What you will do: Only the text of the records belongs in the answer, copied exactly and without pictures.

<<<<

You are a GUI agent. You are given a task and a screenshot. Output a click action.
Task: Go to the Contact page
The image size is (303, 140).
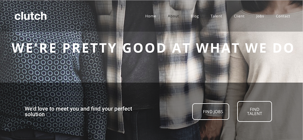tap(283, 16)
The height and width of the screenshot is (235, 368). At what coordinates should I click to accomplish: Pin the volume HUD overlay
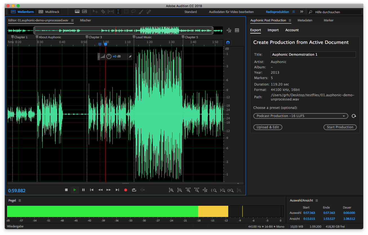[x=130, y=56]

>>>>

Completed exercise:
You are a GUI agent. You are given a task and a screenshot. Output a click action.
Task: Go to the Contact page
The image size is (303, 140).
tap(283, 16)
The height and width of the screenshot is (235, 368). At what coordinates should I click to accomplish: Pin the volume HUD overlay
[x=130, y=56]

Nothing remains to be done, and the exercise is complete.